=== What you will do ===
Format the records from the line with "pixels, height=926 pixels." to the line with "welcome to signal is" as a two-column CSV with the headers input and output. Put each record's text and its answer in one quoted field apiece, with line breaks replaced by spaces.

=== Listed records ===
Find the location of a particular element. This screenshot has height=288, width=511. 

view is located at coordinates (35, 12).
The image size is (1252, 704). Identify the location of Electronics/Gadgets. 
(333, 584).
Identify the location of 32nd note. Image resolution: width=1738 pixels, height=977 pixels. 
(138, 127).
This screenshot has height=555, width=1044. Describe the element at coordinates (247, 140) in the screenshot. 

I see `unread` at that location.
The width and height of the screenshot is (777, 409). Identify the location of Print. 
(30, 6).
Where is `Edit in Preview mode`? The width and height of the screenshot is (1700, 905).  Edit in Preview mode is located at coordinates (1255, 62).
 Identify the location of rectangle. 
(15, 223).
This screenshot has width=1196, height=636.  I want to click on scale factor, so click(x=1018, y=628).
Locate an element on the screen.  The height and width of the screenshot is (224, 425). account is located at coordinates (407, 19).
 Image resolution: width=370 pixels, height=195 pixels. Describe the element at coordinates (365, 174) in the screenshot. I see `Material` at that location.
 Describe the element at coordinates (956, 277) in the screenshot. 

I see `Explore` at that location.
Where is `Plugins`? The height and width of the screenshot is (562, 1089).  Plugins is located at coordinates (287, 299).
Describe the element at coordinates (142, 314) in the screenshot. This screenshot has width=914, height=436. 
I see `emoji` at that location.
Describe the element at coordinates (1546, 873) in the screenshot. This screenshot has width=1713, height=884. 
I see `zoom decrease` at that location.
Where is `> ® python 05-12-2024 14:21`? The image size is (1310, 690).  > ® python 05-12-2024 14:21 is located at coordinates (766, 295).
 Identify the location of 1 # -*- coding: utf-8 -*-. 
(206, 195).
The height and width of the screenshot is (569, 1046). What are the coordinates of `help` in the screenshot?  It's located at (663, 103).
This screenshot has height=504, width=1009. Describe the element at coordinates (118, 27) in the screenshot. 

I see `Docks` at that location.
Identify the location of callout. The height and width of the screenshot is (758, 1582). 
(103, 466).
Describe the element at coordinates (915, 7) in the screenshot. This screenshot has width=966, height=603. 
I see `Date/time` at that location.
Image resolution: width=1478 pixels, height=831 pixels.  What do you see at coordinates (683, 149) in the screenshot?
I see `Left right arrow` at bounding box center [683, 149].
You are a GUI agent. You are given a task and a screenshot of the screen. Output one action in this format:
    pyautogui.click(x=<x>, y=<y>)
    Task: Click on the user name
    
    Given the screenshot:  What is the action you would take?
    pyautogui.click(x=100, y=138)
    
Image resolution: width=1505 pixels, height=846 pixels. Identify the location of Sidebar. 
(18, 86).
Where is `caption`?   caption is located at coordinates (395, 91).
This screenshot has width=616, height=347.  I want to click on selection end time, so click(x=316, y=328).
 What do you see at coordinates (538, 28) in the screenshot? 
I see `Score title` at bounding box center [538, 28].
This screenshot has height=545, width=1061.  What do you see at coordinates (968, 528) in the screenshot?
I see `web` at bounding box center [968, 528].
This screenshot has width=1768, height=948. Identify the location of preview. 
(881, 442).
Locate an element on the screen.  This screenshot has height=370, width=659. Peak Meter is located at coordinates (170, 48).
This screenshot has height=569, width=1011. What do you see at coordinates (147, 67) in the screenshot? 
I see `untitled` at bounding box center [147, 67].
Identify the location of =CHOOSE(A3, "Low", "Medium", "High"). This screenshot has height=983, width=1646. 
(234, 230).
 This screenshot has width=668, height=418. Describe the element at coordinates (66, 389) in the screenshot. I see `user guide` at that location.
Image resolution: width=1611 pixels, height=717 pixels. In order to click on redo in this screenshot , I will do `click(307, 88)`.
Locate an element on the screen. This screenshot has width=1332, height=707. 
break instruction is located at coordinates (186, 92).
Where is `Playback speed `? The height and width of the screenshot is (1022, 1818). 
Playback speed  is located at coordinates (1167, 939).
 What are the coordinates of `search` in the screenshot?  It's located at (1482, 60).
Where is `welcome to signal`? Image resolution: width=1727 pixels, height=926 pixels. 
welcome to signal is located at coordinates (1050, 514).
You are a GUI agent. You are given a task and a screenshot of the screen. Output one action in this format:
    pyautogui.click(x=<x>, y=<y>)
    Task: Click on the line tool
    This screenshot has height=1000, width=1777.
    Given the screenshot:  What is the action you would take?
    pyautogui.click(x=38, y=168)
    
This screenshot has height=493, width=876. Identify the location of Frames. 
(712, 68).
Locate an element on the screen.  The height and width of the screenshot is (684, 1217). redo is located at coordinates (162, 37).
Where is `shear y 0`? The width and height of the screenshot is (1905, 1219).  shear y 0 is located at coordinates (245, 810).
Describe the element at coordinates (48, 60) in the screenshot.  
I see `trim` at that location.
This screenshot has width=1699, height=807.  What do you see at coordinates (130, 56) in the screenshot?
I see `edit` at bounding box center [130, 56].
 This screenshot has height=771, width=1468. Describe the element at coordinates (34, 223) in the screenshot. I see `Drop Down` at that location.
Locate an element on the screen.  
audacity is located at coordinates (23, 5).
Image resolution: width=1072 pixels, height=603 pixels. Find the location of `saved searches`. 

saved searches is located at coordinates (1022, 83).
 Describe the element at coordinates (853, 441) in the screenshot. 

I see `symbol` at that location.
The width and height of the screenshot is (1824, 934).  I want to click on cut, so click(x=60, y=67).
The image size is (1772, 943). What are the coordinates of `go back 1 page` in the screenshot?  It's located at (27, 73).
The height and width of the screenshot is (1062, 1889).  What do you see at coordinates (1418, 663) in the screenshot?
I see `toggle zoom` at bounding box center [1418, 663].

=== Result below ===
input,output
"Where is `welcome to signal`? Image resolution: width=1727 pixels, height=926 pixels.","welcome to signal is located at coordinates (1050, 514)."